Please copy out the records that follow, word for word.
SOURCE DATA below:
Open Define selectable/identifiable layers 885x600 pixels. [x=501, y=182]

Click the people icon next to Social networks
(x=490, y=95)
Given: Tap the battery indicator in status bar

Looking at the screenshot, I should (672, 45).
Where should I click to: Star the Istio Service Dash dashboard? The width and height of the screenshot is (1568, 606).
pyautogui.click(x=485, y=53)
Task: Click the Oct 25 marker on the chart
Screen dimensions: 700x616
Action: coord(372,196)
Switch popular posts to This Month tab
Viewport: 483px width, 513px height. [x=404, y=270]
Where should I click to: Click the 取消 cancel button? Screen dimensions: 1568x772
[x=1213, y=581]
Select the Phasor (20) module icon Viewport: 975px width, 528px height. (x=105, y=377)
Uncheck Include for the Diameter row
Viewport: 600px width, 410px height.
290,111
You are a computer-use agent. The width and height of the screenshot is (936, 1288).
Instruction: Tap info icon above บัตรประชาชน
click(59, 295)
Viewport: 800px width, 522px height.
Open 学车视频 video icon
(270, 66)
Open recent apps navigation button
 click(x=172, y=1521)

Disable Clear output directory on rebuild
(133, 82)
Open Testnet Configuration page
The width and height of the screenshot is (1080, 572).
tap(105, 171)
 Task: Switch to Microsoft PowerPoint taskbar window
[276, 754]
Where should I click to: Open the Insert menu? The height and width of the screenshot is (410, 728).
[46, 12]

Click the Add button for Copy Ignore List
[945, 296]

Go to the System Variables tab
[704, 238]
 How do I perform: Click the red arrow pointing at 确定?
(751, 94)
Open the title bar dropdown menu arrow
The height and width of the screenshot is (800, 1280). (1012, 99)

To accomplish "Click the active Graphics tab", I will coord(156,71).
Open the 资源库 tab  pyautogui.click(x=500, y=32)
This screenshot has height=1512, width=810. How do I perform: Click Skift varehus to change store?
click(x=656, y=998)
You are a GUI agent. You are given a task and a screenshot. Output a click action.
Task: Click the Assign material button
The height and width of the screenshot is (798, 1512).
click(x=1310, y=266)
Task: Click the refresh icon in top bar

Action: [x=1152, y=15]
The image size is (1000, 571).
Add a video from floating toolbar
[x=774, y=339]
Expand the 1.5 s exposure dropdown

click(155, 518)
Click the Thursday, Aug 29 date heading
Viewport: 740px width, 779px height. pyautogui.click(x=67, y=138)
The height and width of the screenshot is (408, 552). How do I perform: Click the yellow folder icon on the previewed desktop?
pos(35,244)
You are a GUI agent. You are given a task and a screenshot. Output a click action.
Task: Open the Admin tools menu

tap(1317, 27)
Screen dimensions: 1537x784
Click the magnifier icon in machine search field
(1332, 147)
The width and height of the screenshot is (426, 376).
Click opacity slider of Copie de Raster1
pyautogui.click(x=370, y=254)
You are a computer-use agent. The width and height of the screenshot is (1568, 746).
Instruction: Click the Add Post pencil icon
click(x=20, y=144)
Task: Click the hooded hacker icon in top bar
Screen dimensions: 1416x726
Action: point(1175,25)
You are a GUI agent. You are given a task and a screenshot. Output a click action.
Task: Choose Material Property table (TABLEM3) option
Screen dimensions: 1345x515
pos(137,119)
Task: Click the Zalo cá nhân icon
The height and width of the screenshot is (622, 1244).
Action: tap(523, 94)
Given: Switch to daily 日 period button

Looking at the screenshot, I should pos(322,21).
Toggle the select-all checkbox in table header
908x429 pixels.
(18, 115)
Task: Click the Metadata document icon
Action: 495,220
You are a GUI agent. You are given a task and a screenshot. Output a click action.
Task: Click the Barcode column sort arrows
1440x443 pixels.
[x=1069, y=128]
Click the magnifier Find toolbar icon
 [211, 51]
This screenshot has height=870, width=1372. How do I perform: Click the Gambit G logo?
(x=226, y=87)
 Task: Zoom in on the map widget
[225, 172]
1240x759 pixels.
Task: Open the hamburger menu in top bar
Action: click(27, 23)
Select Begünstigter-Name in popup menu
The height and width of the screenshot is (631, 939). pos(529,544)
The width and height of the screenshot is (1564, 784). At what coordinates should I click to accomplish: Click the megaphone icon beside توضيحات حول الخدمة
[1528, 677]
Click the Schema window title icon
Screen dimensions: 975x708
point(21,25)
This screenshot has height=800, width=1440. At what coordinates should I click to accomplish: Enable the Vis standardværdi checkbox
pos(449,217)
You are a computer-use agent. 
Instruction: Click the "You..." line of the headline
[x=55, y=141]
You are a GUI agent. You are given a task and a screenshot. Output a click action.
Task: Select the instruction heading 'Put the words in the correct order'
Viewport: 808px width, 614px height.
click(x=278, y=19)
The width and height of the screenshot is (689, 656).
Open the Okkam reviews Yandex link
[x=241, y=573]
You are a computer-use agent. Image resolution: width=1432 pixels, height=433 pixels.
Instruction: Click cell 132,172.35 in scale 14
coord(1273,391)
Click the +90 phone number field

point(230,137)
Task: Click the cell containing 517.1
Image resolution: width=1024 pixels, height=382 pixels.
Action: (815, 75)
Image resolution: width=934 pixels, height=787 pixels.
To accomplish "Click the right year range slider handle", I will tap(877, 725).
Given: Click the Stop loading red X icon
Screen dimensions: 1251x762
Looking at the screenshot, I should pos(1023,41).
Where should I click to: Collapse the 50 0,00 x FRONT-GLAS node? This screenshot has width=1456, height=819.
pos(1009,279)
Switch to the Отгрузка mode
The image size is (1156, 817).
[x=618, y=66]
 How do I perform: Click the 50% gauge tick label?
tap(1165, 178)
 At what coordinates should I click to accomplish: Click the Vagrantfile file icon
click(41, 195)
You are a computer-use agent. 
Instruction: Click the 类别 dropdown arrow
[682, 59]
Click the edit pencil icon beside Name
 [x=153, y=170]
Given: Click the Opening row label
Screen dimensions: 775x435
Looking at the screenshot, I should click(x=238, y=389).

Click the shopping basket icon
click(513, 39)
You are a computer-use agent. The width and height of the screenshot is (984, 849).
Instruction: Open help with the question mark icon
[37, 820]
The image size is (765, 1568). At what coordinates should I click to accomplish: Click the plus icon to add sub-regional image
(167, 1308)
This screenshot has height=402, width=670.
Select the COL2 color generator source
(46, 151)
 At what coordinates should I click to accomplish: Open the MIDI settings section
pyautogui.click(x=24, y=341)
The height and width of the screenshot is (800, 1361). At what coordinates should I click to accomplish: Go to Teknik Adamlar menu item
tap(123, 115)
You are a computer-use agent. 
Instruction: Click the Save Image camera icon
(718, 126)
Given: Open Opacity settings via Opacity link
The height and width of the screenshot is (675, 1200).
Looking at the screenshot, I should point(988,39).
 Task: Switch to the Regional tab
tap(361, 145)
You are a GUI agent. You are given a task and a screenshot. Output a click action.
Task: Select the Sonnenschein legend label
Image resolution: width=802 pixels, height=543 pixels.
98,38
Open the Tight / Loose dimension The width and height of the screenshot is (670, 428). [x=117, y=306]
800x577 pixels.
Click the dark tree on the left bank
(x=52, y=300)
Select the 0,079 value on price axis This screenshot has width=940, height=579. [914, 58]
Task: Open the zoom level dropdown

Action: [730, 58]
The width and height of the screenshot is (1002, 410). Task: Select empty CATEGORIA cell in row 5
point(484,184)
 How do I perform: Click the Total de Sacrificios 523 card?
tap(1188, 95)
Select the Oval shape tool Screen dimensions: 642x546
End of SOURCE DATA.
▸ **RESPONSE TO THIS TASK**
Open Define selectable/identifiable layers 885x600 pixels. [x=501, y=182]

Click the people icon next to Social networks
(x=490, y=95)
Given: Tap the battery indicator in status bar

Looking at the screenshot, I should (672, 45).
Where should I click to: Star the Istio Service Dash dashboard? The width and height of the screenshot is (1568, 606).
pyautogui.click(x=485, y=53)
Task: Click the Oct 25 marker on the chart
Screen dimensions: 700x616
Action: coord(372,196)
Switch popular posts to This Month tab
Viewport: 483px width, 513px height. [x=404, y=270]
Where should I click to: Click the 取消 cancel button? Screen dimensions: 1568x772
[x=1213, y=581]
Select the Phasor (20) module icon Viewport: 975px width, 528px height. (x=105, y=377)
Uncheck Include for the Diameter row
Viewport: 600px width, 410px height.
290,111
You are a computer-use agent. The width and height of the screenshot is (936, 1288).
Instruction: Tap info icon above บัตรประชาชน
click(59, 295)
Viewport: 800px width, 522px height.
Open 学车视频 video icon
(270, 66)
Open recent apps navigation button
 click(x=172, y=1521)

Disable Clear output directory on rebuild
(133, 82)
Open Testnet Configuration page
The width and height of the screenshot is (1080, 572).
tap(105, 171)
 Task: Switch to Microsoft PowerPoint taskbar window
[276, 754]
Where should I click to: Open the Insert menu? The height and width of the screenshot is (410, 728).
[46, 12]

Click the Add button for Copy Ignore List
[945, 296]

Go to the System Variables tab
[704, 238]
 How do I perform: Click the red arrow pointing at 确定?
(751, 94)
Open the title bar dropdown menu arrow
The height and width of the screenshot is (800, 1280). (1012, 99)

To accomplish "Click the active Graphics tab", I will coord(156,71).
Open the 资源库 tab  pyautogui.click(x=500, y=32)
This screenshot has height=1512, width=810. How do I perform: Click Skift varehus to change store?
click(x=656, y=998)
You are a GUI agent. You are given a task and a screenshot. Output a click action.
Task: Click the Assign material button
The height and width of the screenshot is (798, 1512).
click(x=1310, y=266)
Task: Click the refresh icon in top bar

Action: [x=1152, y=15]
The image size is (1000, 571).
Add a video from floating toolbar
[x=774, y=339]
Expand the 1.5 s exposure dropdown

click(155, 518)
Click the Thursday, Aug 29 date heading
Viewport: 740px width, 779px height. pyautogui.click(x=67, y=138)
The height and width of the screenshot is (408, 552). How do I perform: Click the yellow folder icon on the previewed desktop?
pos(35,244)
You are a GUI agent. You are given a task and a screenshot. Output a click action.
Task: Open the Admin tools menu

tap(1317, 27)
Screen dimensions: 1537x784
Click the magnifier icon in machine search field
(1332, 147)
The width and height of the screenshot is (426, 376).
Click opacity slider of Copie de Raster1
pyautogui.click(x=370, y=254)
You are a computer-use agent. The width and height of the screenshot is (1568, 746).
Instruction: Click the Add Post pencil icon
click(x=20, y=144)
Task: Click the hooded hacker icon in top bar
Screen dimensions: 1416x726
Action: point(1175,25)
You are a GUI agent. You are given a task and a screenshot. Output a click action.
Task: Choose Material Property table (TABLEM3) option
Screen dimensions: 1345x515
pos(137,119)
Task: Click the Zalo cá nhân icon
The height and width of the screenshot is (622, 1244).
Action: tap(523, 94)
Given: Switch to daily 日 period button

Looking at the screenshot, I should pos(322,21).
Toggle the select-all checkbox in table header
908x429 pixels.
(18, 115)
Task: Click the Metadata document icon
Action: 495,220
You are a GUI agent. You are given a task and a screenshot. Output a click action.
Task: Click the Barcode column sort arrows
1440x443 pixels.
[x=1069, y=128]
Click the magnifier Find toolbar icon
 [211, 51]
This screenshot has height=870, width=1372. How do I perform: Click the Gambit G logo?
(x=226, y=87)
 Task: Zoom in on the map widget
[225, 172]
1240x759 pixels.
Task: Open the hamburger menu in top bar
Action: click(27, 23)
Select Begünstigter-Name in popup menu
The height and width of the screenshot is (631, 939). pos(529,544)
The width and height of the screenshot is (1564, 784). At what coordinates should I click to accomplish: Click the megaphone icon beside توضيحات حول الخدمة
[1528, 677]
Click the Schema window title icon
Screen dimensions: 975x708
point(21,25)
This screenshot has height=800, width=1440. At what coordinates should I click to accomplish: Enable the Vis standardværdi checkbox
pos(449,217)
You are a computer-use agent. 
Instruction: Click the "You..." line of the headline
[x=55, y=141]
You are a GUI agent. You are given a task and a screenshot. Output a click action.
Task: Select the instruction heading 'Put the words in the correct order'
Viewport: 808px width, 614px height.
click(x=278, y=19)
The width and height of the screenshot is (689, 656).
Open the Okkam reviews Yandex link
[x=241, y=573]
You are a computer-use agent. Image resolution: width=1432 pixels, height=433 pixels.
Instruction: Click cell 132,172.35 in scale 14
coord(1273,391)
Click the +90 phone number field

point(230,137)
Task: Click the cell containing 517.1
Image resolution: width=1024 pixels, height=382 pixels.
Action: (815, 75)
Image resolution: width=934 pixels, height=787 pixels.
To accomplish "Click the right year range slider handle", I will tap(877, 725).
Given: Click the Stop loading red X icon
Screen dimensions: 1251x762
Looking at the screenshot, I should pos(1023,41).
Where should I click to: Collapse the 50 0,00 x FRONT-GLAS node? This screenshot has width=1456, height=819.
pos(1009,279)
Switch to the Отгрузка mode
The image size is (1156, 817).
[x=618, y=66]
 How do I perform: Click the 50% gauge tick label?
tap(1165, 178)
 At what coordinates should I click to accomplish: Click the Vagrantfile file icon
click(41, 195)
You are a computer-use agent. 
Instruction: Click the 类别 dropdown arrow
[682, 59]
Click the edit pencil icon beside Name
 [x=153, y=170]
Given: Click the Opening row label
Screen dimensions: 775x435
Looking at the screenshot, I should click(x=238, y=389).

Click the shopping basket icon
click(513, 39)
You are a computer-use agent. The width and height of the screenshot is (984, 849).
Instruction: Open help with the question mark icon
[37, 820]
The image size is (765, 1568). At what coordinates should I click to accomplish: Click the plus icon to add sub-regional image
(167, 1308)
This screenshot has height=402, width=670.
Select the COL2 color generator source
(46, 151)
 At what coordinates should I click to accomplish: Open the MIDI settings section
pyautogui.click(x=24, y=341)
The height and width of the screenshot is (800, 1361). At what coordinates should I click to accomplish: Go to Teknik Adamlar menu item
tap(123, 115)
You are a computer-use agent. 
Instruction: Click the Save Image camera icon
(718, 126)
Given: Open Opacity settings via Opacity link
The height and width of the screenshot is (675, 1200).
Looking at the screenshot, I should point(988,39).
 Task: Switch to the Regional tab
tap(361, 145)
You are a GUI agent. You are given a task and a screenshot. Output a click action.
Task: Select the Sonnenschein legend label
Image resolution: width=802 pixels, height=543 pixels.
98,38
Open the Tight / Loose dimension The width and height of the screenshot is (670, 428). [x=117, y=306]
800x577 pixels.
Click the dark tree on the left bank
(x=52, y=300)
Select the 0,079 value on price axis This screenshot has width=940, height=579. [914, 58]
Task: Open the zoom level dropdown

Action: [730, 58]
The width and height of the screenshot is (1002, 410). Task: Select empty CATEGORIA cell in row 5
point(484,184)
 How do I perform: Click the Total de Sacrificios 523 card?
tap(1188, 95)
Select the Oval shape tool Screen dimensions: 642x546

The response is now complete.